For the first few weeks he had thought about Laura almost every day. No, not almost every day: every day, every hour, every minute. Laura’s eyes, Laura’s mouth, Laura pulling her black hair back into a ponytail and then shaking it loose again. Laura saying You shouldn’t want to do that to yourself, that time in the bike shed when he had laid both hands on her handlebars to keep her from riding off. At that last memory he groaned quietly and shook his head. I won’t bother you anymore, he said silently, but sometimes, without realizing it, he said it out loud too.
The final variation on his Plan B meant that he was no longer dead. The morning after Boxing Day, sitting on the edge of the bed, he had worked out the new version down to the minutest details, then thought it through again, checking for blank spots and loose ends, and then approved it as being exceptionally believable — all within the space of five minutes.
He would disappear. Somewhere on the road to Sluis he would shake off Herman, just like in the initial version of Plan B. But now he would no longer withdraw to a remote spot in the dunes and hurt himself badly with a stone (or piece of wood). He would not have to freeze to death. He would no longer be found and buried — it was this final image, above all, the image of his coffin in the auditorium at a cemetery, a coffin on which his daughters would place flowers and drawings ( Isn’t Daddy coming back at all anymore? No, not anymore ), that had made him change his mind.
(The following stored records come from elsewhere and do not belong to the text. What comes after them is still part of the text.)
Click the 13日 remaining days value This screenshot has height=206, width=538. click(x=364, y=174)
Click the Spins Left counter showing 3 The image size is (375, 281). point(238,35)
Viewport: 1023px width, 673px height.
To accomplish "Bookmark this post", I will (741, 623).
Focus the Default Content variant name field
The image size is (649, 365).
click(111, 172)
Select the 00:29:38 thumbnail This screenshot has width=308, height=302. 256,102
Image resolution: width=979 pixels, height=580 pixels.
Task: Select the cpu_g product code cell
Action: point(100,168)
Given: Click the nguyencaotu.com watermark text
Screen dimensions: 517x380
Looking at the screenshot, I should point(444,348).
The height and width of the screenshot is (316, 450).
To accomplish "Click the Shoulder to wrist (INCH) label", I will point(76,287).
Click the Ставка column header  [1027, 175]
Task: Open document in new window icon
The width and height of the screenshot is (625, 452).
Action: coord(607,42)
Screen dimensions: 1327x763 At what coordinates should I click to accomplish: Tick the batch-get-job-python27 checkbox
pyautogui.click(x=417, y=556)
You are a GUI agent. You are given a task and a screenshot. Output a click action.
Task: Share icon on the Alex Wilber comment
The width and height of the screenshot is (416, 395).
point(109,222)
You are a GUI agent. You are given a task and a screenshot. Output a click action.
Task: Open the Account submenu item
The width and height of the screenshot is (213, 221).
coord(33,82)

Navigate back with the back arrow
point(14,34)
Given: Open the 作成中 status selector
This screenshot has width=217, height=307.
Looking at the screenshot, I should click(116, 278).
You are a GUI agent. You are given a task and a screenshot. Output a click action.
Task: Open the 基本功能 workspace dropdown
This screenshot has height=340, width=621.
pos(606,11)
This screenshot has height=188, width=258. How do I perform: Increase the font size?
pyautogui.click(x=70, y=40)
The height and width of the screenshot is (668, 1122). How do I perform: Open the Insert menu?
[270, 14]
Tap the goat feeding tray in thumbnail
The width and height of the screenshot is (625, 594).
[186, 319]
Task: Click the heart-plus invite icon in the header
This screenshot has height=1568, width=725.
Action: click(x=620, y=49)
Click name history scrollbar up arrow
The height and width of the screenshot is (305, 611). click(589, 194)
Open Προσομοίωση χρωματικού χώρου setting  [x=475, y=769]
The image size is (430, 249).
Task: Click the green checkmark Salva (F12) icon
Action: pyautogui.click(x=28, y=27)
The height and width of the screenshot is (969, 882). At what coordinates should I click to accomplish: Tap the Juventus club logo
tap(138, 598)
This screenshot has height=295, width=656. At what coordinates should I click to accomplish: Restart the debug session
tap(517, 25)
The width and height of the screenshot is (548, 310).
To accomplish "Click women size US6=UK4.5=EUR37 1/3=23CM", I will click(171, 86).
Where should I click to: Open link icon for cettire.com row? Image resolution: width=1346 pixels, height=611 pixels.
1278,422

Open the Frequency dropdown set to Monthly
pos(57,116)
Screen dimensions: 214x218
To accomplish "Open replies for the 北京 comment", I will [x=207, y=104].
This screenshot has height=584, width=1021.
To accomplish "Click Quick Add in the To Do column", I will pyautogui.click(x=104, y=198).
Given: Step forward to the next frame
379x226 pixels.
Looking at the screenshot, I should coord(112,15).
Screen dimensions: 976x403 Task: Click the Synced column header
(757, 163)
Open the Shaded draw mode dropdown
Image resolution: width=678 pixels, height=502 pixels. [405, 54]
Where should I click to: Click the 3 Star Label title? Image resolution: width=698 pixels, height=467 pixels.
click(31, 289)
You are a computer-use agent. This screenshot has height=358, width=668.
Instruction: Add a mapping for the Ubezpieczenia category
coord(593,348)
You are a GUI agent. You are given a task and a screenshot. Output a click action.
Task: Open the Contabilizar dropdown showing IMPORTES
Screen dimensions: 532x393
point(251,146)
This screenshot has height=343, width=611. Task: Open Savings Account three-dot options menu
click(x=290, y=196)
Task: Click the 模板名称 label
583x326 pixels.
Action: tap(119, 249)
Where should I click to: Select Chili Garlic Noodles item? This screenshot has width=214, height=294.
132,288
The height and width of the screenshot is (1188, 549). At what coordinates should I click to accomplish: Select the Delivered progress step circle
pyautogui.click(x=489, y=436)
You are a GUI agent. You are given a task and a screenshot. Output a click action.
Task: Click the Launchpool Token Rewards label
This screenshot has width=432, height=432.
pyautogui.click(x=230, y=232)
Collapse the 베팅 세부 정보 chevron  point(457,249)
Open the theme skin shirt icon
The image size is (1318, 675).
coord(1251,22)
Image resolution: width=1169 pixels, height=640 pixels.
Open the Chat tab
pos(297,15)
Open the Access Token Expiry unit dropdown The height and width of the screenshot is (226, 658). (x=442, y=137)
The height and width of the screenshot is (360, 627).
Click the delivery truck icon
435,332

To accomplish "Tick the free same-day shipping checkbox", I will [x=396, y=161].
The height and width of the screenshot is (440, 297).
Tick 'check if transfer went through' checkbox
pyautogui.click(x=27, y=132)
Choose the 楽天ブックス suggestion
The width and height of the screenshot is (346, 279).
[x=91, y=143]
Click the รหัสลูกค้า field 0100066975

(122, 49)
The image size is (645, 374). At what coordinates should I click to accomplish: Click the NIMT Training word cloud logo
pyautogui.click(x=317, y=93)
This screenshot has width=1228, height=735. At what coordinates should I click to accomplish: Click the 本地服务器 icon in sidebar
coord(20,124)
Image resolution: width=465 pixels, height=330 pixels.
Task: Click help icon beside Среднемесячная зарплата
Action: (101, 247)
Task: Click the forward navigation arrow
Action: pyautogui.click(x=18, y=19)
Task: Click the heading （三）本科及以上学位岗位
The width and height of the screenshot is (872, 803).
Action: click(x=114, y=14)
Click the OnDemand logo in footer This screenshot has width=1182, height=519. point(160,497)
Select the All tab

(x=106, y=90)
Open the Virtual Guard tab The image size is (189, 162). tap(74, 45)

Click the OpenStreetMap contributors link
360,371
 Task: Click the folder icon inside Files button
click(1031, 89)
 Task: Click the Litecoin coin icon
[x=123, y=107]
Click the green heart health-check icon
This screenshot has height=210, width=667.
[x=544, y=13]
He would only disappear. First Herman would come back to Laura with his dubious story, then both of them would have to explain that story — which would grow more dubious with each passing day — to the police. Took off? What do you mean, took off? And left his car behind? And all his baggage? Do you really believe that yourselves? Or is there something you two aren’t telling us…
Precisely how he would deal with the practical side of it, that was something he could think about later. It didn’t seem like it would be too tough, there were so many people who disappeared. He had almost no cash left, he couldn’t go to a hotel, he couldn’t call anyone: no, he literally had to disappear from the face of the earth. A few months, half a year, a year…He would see how it went. Herman and Laura would be indicted, even though there was no evidence, no body, but still, everything pointed clearly in their direction. From a distance he would follow the course of the investigation, he would have to go somewhere where he could buy Dutch newspapers, no further than Belgium or France — and suddenly he thought of Paris.
For those closest to him (for his daughters — his wife could go fuck herself!), he would only be missing. Everything would seem to indicate that he had been murdered, true, but as long as no body was found the hope — however slim — of a happy ending would remain alive. The proverbial glimmer.
After those six months (or that year) he would come back. He would report in somewhere. Amnesia. He would feign amnesia. Not for too long, he probably wouldn’t be able to keep up the act for more than a few days. When he was reunited with his daughters (with his wife, who would tearfully forgive him for everything), his memory would return by fits and starts. Daddy! Daddy! He would raise his eyebrows, frown. Yes, it’s coming back to me…something is coming back…
A week later his memory would have returned almost completely. By then he would remember how he and Herman had hiked to Sluis. Then nothing else, not for a long time, until he finally woke up in the snow, half frozen to death, he didn’t know what had happened, hit while his back was turned and left behind for dead, perhaps? He really couldn’t remember. Then, for a long time again, nothing. He had walked, yes. Walked and walked. Then another huge gap in time, a vague memory of a bridge over the Seine. What do you think, Doctor? What could have happened to me?